──────── Data for the task ────────
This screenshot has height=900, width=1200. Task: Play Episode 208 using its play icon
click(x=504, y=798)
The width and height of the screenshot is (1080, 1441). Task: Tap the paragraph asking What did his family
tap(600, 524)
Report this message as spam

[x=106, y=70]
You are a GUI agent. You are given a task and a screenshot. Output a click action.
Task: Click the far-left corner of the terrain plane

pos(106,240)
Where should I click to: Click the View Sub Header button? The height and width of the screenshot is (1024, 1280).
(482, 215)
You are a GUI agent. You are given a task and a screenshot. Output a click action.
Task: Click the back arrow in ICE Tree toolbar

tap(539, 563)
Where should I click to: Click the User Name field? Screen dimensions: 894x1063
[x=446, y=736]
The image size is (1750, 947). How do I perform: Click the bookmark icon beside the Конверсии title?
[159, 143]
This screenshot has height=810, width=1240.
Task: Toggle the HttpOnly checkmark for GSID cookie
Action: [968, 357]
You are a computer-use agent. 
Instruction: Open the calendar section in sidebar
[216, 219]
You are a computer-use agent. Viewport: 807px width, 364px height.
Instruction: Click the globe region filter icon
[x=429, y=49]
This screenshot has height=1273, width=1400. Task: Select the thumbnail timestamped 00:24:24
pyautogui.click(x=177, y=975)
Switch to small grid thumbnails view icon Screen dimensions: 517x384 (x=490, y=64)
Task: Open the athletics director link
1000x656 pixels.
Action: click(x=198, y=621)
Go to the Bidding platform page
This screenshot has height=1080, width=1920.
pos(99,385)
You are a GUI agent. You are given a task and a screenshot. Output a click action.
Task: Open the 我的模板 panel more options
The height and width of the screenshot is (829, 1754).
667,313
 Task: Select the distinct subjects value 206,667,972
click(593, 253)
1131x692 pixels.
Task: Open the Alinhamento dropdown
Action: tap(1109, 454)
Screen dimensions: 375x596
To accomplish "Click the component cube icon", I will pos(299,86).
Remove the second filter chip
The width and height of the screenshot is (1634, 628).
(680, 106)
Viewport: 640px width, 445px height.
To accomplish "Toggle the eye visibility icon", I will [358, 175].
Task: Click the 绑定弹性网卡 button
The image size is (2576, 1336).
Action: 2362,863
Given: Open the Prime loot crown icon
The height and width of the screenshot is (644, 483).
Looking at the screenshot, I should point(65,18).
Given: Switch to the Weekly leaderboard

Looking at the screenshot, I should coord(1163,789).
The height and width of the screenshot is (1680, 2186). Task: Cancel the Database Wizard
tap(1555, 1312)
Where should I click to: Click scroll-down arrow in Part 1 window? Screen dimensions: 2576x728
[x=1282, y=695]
────────
Problem. Transcribe every line of the entries above without changing anything.

Result.
This screenshot has height=900, width=1200. Task: Play Episode 208 using its play icon
click(x=504, y=798)
The width and height of the screenshot is (1080, 1441). Task: Tap the paragraph asking What did his family
tap(600, 524)
Report this message as spam

[x=106, y=70]
You are a GUI agent. You are given a task and a screenshot. Output a click action.
Task: Click the far-left corner of the terrain plane

pos(106,240)
Where should I click to: Click the View Sub Header button? The height and width of the screenshot is (1024, 1280).
(482, 215)
You are a GUI agent. You are given a task and a screenshot. Output a click action.
Task: Click the back arrow in ICE Tree toolbar

tap(539, 563)
Where should I click to: Click the User Name field? Screen dimensions: 894x1063
[x=446, y=736]
The image size is (1750, 947). How do I perform: Click the bookmark icon beside the Конверсии title?
[159, 143]
This screenshot has height=810, width=1240.
Task: Toggle the HttpOnly checkmark for GSID cookie
Action: [968, 357]
You are a computer-use agent. 
Instruction: Open the calendar section in sidebar
[216, 219]
You are a computer-use agent. Viewport: 807px width, 364px height.
Instruction: Click the globe region filter icon
[x=429, y=49]
This screenshot has height=1273, width=1400. Task: Select the thumbnail timestamped 00:24:24
pyautogui.click(x=177, y=975)
Switch to small grid thumbnails view icon Screen dimensions: 517x384 (x=490, y=64)
Task: Open the athletics director link
1000x656 pixels.
Action: click(x=198, y=621)
Go to the Bidding platform page
This screenshot has height=1080, width=1920.
pos(99,385)
You are a GUI agent. You are given a task and a screenshot. Output a click action.
Task: Open the 我的模板 panel more options
The height and width of the screenshot is (829, 1754).
667,313
 Task: Select the distinct subjects value 206,667,972
click(593, 253)
1131x692 pixels.
Task: Open the Alinhamento dropdown
Action: tap(1109, 454)
Screen dimensions: 375x596
To accomplish "Click the component cube icon", I will pos(299,86).
Remove the second filter chip
The width and height of the screenshot is (1634, 628).
(680, 106)
Viewport: 640px width, 445px height.
To accomplish "Toggle the eye visibility icon", I will [358, 175].
Task: Click the 绑定弹性网卡 button
The image size is (2576, 1336).
Action: 2362,863
Given: Open the Prime loot crown icon
The height and width of the screenshot is (644, 483).
Looking at the screenshot, I should point(65,18).
Given: Switch to the Weekly leaderboard

Looking at the screenshot, I should coord(1163,789).
The height and width of the screenshot is (1680, 2186). Task: Cancel the Database Wizard
tap(1555, 1312)
Where should I click to: Click scroll-down arrow in Part 1 window? Screen dimensions: 2576x728
[x=1282, y=695]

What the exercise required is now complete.